* EXTRAIT DU DOCUMENT *
"""
Le régime instauré
par le général Luis García Meza en 1980 se maintenait encore, mais à dures peines.
Pourtant les militaires comptaient, d’une part, sur la terreur dans laquelle
ils tenaient la population et, de l’autre, sur les apports financiers provenant
du trafic de la cocaïne, grâce auxquels ils pensaient rester au pouvoir pendant
vingt ans.
La
terreur s’était manifestée par exemple le 15 janvier 1981, lorsqu’un groupe de
jeunes militants du MIR s’était réuni dans une maison de la rue Harrington,
dans le quartier résidentiel de Sopocachi, à La Paz, pour discuter des mesures
de protestation à prendre contre la hausse brutale des prix. José Reyes,
Gonzalo Barrón, Luis Suárez, Arcil Menacho, Artemio Camargo, Ricardo Navarro,
Ramiro Velasco et Jorge Valdivieso sont assassinés sans pitié par des sicaires
du Ministère de l’Intérieur.
Pour essayer de camoufler leur crime, les auteurs
du massacre simulent une scène de combat, alors qu’aucun de ces jeunes n’était armé.
"""
* DONNÉES FOURNIES *
"""
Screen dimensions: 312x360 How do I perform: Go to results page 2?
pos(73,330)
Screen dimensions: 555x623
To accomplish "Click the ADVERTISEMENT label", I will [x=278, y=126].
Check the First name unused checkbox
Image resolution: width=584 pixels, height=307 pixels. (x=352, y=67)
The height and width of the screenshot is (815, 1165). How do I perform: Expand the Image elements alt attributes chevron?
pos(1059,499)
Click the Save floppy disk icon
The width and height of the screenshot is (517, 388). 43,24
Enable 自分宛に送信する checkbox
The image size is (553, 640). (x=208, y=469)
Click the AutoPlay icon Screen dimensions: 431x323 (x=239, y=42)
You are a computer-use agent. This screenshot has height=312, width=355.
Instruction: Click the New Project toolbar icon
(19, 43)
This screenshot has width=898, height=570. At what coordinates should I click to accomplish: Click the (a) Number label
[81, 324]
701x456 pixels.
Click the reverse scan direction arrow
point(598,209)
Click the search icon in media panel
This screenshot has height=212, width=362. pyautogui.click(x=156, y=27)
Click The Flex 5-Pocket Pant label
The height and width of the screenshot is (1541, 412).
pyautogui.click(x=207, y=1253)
"""
* OBJECTIF *
Selon l'extrait sur le régime de García Meza, dans quel quartier de La Paz se trouvait la maison de la rue Harrington ?

* SOLUTION *
Dans le quartier résidentiel de Sopocachi.